◆ **ZU ERLEDIGENDE AUFGABEN**:
1. Schreibe aus dem Text über Hannah Arendt die Stelle von „Sie würde heute“ bis „1975 kritisch blieb.“ wortgetreu ab.
2. Beantworte anhand des Textes über Hannah Arendt diese Fragen:
(a) Als was wird Samantha Hill vorgestellt?
(b) In welchem Jahr und an welchem Ort schrieb Arendt den zitierten Brief an Heinrich Blücher?
(c) In welchem Jahr starb Arendt laut dem Text?
3. Führe den Text über Hannah Arendt im selben Ton nach seinem letzten Satz weiter.

◆ **AUSGANGSTEXT**:
>>>

Hannah Arendt would not qualify for the Hannah Arendt prize in Germany today

Hannah Arendt würde heute in Deutschland nicht für den nach ihr benannten Preis infrage kommen. |

Hannah Arendt would not qualify for the Hannah Arendt prize in Germany today

[-Samantha Hill, Arendt-Biografin, 18.12.2024, Guardian] | »Hill begründet das so:

Sie würde heute in Deutschland gecancelt werden wegen ihrer politischen Position in Bezug auf Israel und ihren Ansichten zum zeitgenössischen Zionismus, gegenüber dem sie von 1942 bis zu ihrem Tod 1975 kritisch blieb.

Hill zitiert aus einem Brief, den Arendt 1955 in Jerusalem an ihren Mann Heinrich Blücher schrieb:

„… sie behandeln die Araber, jene, die noch hier sind, auf eine Weise, dass schon dies Grund genug wäre, die ganze Welt gegen Israel aufzubringen“.

<<<

◆ **AUSZUG AUS DATENSATZ**:
>>>

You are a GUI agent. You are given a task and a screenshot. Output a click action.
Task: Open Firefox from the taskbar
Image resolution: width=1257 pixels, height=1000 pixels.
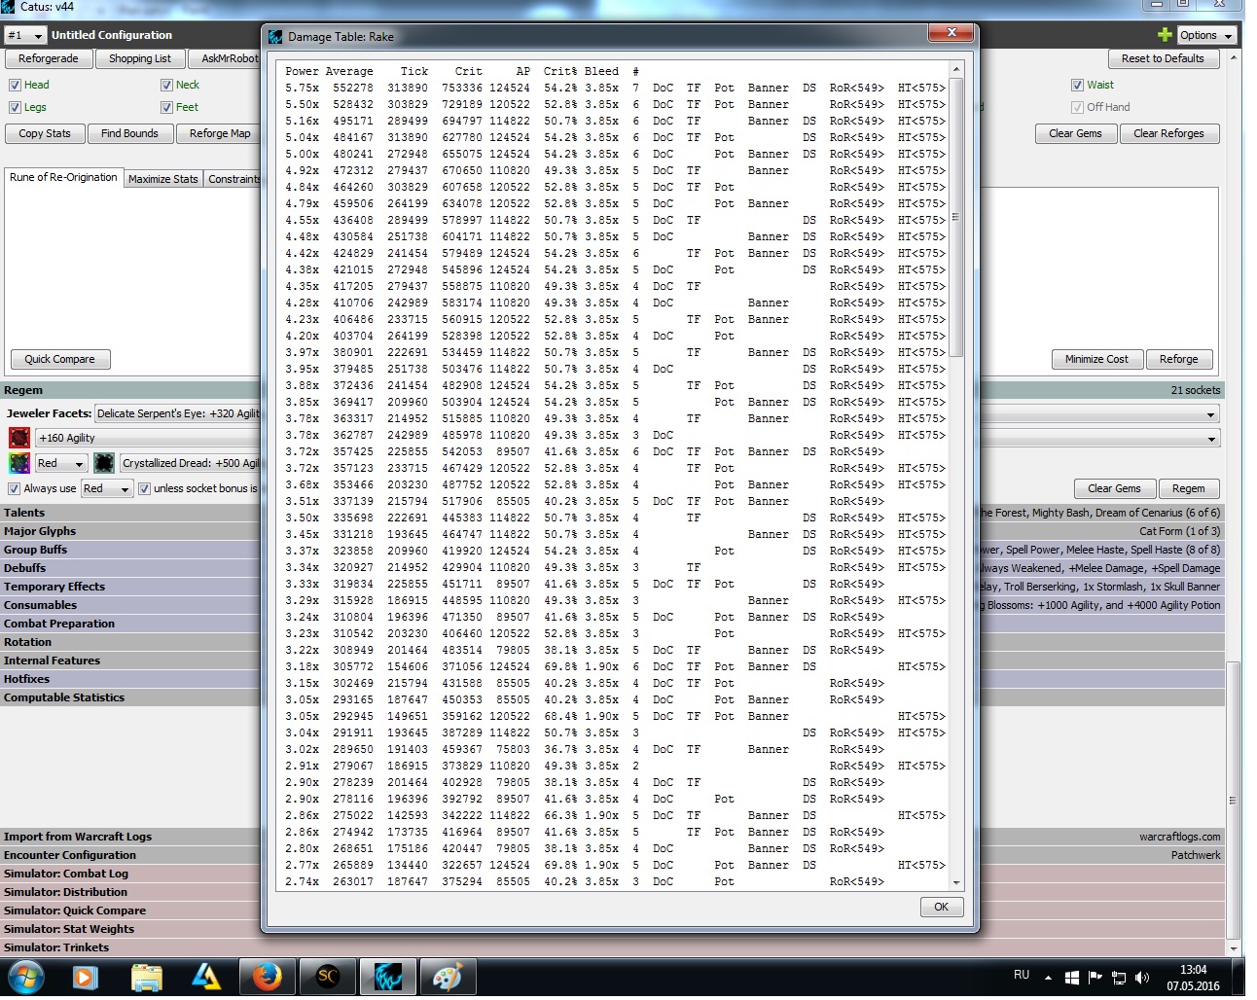[x=267, y=977]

<<<

◆ **LÖSUNGEN DER AUFGABEN**:
1.
Sie würde heute in Deutschland gecancelt werden wegen ihrer politischen Position in Bezug auf Israel und ihren Ansichten zum zeitgenössischen Zionismus, gegenüber dem sie von 1942 bis zu ihrem Tod 1975 kritisch blieb.

2.
(a) Als Arendt-Biografin.
(b) 1955 in Jerusalem.
(c) 1975.

3.
Die jüdisch-kanadische Journalistin Naomi Klein, von der taz und anderen auch schon als „antisemitisch“ bezeichnet, sagt einem Interview mit der Frankfurter Rundschau (5. Januar 2024):

Für Hannah Arendt war es in den 1950er-Jahren normal zu sagen, dass israelische Politiker sich wie Faschisten verhalten. Wenn Masha Gessen 2023 etwas Ähnliches sagt, heben Leute den Zeigefinger und sagen: ‚Wie können Sie es wagen?‘“

Schon im Dezember 1948 hat Hannah Arendt zusammen mit Albert Einstein und anderen einen Leserbrief an die New York Times geschrieben, der scharf gegen den Besuch des späteren israelischen Ministerpräsidenten Menachem Begin protestiert. Begin, vorher Mitglied der terroristischen Untergrundorganisation Irgun, war damals Führer der neuen „Cherut“-Partei. Er gründete dann 1973 die Likud-Partei, der auch Benjamin Netanjahu angehört. Und Begin war mitverantwortlich für das Massaker von Deir Yasin im April 1948, einem palästinensischen Dorf, dessen Bewohner sich aus dem Palästinakrieg heraushalten wollten, von der Irgun jedoch gnadenlos niedergemetzelt wurden.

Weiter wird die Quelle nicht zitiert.